Close to half the peoples of Latin America and the Caribbean are “moderately or severely food insecure”, according to a new report from the Organization of American States (OAS).

The OAS report – Confronting Food Insecurity in the Americas: Good Practices and Lessons Learned during the COVID-19 Pandemic – examines data from 16 countries on their programmes and policies for ensuring food security in the region, while honing in on actions that should be taken to for best outcomes.

The document indicated that 41 per cent of individuals in the region were “moderately or severely food insecure.”

The report also stated that 14 per cent experienced extreme food insecurity, which, according to the Food and Agriculture Organization of the United States (FAO), is defined as having no food and going a day or more without eating.

“The number of people lacking physical or economic access to a quantity and quality of food necessary for health and development increased to 267 million people in 2020, an increase of 60 million people from the previous year,” read the report.

“Food insecurity disproportionately affects groups that are already in a situation of greater vulnerability, such as women, indigenous and Afro-descendant peoples, people with disabilities, the elderly, people in a situation of human mobility, among others.”

The document warned that food insecurity is on the rise in several countries around the world, a reversal of years of progress and jeopardising the ability to achieve the United Nations’ Sustainable Development Goals by 2030.

Of specific note among those goals is to “End hunger, achieve food security and improved nutrition and promote sustainable agriculture”.

The combination of the onset of the coronavirus (COVID-19) pandemic with declining incomes and disruptions in food supply networks and distribution chains have led to a significant increase in chronic and acute hunger, the report said.

The OAS said the report was an essential input to the joint session of the OAS Permanent Council with the Inter-American Council for Integral Development (CIDI), whose purpose was to address and promote viable actions and regional cooperation to strengthen food security in a comprehensive and sustainable manner “as a fundamental strategy to address persistent social and economic needs in the Americas, including those emerging from the COVID-19 pandemic”.

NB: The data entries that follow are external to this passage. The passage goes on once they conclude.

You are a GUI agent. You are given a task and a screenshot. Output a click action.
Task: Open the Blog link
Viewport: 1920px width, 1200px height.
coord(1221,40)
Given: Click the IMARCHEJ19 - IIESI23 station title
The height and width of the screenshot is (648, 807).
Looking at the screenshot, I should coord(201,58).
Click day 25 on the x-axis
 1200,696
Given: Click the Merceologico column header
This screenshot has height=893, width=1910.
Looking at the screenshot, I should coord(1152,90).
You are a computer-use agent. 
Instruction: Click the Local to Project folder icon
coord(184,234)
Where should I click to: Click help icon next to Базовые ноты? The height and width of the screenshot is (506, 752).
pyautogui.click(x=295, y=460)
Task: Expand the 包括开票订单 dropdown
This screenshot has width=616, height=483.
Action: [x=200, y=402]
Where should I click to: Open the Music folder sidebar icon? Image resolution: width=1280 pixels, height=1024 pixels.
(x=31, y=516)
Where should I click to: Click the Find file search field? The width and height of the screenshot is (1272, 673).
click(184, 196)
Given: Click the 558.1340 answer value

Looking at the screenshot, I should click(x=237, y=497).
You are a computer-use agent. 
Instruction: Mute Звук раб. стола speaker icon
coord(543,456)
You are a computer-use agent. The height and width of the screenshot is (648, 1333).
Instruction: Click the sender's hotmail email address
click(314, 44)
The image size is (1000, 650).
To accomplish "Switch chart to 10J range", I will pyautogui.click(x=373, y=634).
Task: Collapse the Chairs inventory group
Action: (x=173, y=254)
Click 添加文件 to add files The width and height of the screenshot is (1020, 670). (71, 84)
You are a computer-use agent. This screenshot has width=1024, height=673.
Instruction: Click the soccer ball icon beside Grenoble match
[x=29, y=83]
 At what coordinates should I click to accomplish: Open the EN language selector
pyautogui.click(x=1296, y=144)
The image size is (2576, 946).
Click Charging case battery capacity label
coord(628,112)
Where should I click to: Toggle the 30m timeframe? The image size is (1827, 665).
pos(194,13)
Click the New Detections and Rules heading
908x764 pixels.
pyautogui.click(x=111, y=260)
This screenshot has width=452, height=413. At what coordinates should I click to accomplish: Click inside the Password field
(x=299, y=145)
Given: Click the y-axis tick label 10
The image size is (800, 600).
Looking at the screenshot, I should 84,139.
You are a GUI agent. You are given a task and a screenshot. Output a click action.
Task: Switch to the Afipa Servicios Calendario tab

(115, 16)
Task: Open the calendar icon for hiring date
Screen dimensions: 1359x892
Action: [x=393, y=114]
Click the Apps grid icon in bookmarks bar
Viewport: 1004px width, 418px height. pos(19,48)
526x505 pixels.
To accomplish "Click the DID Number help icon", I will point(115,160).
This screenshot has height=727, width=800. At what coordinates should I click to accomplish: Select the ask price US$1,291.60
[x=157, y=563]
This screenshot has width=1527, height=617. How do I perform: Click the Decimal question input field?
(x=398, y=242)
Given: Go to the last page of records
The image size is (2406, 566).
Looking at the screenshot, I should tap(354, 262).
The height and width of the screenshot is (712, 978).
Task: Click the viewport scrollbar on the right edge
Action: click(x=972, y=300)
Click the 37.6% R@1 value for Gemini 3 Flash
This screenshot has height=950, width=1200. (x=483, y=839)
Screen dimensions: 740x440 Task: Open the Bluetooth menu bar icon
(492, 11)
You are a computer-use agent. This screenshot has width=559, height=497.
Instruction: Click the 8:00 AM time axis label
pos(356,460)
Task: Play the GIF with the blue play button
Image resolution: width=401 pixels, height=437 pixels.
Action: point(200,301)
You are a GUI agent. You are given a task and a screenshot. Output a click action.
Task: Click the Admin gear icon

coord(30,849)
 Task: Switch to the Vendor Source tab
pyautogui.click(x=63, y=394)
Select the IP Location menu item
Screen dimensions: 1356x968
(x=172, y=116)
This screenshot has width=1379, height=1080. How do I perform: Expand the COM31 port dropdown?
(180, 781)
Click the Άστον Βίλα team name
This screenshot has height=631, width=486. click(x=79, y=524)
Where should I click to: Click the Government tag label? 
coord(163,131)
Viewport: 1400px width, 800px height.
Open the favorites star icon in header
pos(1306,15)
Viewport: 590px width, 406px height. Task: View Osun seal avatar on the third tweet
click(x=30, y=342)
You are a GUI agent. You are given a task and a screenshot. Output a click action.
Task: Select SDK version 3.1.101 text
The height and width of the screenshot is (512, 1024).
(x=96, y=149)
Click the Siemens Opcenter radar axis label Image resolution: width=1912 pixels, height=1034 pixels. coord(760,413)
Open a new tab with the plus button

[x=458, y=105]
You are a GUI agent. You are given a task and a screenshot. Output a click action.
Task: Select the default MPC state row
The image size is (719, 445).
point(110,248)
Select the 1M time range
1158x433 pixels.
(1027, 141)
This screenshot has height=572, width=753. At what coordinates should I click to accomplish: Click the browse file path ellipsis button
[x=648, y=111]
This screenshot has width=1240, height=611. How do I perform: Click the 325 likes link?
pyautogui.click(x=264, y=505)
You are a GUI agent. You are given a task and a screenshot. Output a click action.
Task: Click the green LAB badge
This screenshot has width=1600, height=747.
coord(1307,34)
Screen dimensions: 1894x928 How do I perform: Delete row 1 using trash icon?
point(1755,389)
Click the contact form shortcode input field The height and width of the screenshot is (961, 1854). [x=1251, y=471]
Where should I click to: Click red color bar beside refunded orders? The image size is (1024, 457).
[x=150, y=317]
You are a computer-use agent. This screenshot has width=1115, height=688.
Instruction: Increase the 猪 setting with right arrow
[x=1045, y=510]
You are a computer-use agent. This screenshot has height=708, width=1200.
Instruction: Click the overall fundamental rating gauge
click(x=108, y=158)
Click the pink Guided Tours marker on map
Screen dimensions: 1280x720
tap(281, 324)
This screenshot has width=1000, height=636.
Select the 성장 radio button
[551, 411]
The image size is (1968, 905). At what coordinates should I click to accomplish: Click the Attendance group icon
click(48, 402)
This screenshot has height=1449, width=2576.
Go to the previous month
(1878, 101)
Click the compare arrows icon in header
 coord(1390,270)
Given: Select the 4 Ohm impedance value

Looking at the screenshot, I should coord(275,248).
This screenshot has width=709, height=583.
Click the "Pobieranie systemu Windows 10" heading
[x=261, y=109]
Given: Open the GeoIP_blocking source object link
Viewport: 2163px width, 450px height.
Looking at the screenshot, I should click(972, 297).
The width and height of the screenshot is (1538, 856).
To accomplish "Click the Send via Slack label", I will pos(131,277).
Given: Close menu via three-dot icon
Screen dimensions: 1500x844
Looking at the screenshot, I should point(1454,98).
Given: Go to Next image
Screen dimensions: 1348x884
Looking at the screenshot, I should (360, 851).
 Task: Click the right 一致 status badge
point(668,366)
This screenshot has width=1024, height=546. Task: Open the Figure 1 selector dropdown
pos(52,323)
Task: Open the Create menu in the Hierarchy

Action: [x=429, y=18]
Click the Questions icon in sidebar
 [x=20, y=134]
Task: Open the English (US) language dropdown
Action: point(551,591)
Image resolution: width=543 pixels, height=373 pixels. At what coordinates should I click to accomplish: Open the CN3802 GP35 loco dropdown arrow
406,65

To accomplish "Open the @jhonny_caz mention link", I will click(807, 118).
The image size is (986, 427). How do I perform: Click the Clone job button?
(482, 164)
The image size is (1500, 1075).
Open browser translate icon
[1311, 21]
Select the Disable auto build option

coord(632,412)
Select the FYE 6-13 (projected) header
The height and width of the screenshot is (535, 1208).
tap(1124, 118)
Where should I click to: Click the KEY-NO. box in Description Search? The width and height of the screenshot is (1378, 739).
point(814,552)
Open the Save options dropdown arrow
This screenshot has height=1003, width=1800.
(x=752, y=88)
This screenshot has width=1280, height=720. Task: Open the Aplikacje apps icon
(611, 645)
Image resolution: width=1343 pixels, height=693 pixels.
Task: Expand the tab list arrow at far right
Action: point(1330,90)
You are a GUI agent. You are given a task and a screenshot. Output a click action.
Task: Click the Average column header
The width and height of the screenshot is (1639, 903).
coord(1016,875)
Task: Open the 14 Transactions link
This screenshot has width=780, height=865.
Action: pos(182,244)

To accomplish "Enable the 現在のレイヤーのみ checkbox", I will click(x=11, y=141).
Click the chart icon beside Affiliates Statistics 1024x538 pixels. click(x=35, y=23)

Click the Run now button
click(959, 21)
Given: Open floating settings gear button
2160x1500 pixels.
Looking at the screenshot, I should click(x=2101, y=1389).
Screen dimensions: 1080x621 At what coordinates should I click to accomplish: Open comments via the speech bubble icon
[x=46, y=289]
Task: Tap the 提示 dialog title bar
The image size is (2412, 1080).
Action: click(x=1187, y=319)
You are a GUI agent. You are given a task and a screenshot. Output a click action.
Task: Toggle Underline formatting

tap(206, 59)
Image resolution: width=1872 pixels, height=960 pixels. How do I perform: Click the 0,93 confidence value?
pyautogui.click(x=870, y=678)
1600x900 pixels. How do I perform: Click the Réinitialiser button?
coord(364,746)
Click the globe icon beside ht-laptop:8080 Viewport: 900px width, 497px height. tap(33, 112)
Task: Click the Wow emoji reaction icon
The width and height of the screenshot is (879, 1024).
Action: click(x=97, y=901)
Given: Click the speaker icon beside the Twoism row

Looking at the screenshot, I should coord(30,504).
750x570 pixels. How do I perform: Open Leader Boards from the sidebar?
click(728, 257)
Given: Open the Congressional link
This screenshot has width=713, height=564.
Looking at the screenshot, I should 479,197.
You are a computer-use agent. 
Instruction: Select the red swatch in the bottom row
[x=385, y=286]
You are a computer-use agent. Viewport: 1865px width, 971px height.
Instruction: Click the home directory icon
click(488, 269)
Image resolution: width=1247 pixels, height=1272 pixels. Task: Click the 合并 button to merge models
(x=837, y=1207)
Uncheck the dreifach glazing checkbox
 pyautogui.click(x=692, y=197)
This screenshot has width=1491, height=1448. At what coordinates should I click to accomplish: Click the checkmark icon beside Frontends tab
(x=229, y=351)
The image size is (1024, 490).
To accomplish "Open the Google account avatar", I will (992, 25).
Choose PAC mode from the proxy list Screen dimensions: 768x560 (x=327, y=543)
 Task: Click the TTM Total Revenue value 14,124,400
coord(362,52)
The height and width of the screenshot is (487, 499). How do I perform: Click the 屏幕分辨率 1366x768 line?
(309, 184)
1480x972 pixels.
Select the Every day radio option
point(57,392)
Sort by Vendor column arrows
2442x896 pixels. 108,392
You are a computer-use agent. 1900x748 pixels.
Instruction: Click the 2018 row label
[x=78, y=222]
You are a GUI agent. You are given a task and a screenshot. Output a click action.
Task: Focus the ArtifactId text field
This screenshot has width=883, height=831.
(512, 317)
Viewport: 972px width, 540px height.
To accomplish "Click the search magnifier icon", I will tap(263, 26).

It is among the actions adopted by the OAS as a follow-up to the declaration adopted at the OAS General Assembly in 2021 – ‘Renewed Commitment to Post-COVID-19 Sustainable Development in the Americas’ – which highlights the “commitment to continue promoting national and regional measures to respond to the multiple crises that have unfolded, addressing the structural causes, particularly to counteract the effects of climate change and biodiversity loss, as well as discrimination, hunger and food and nutrition insecurity, displacement, poverty and violence”.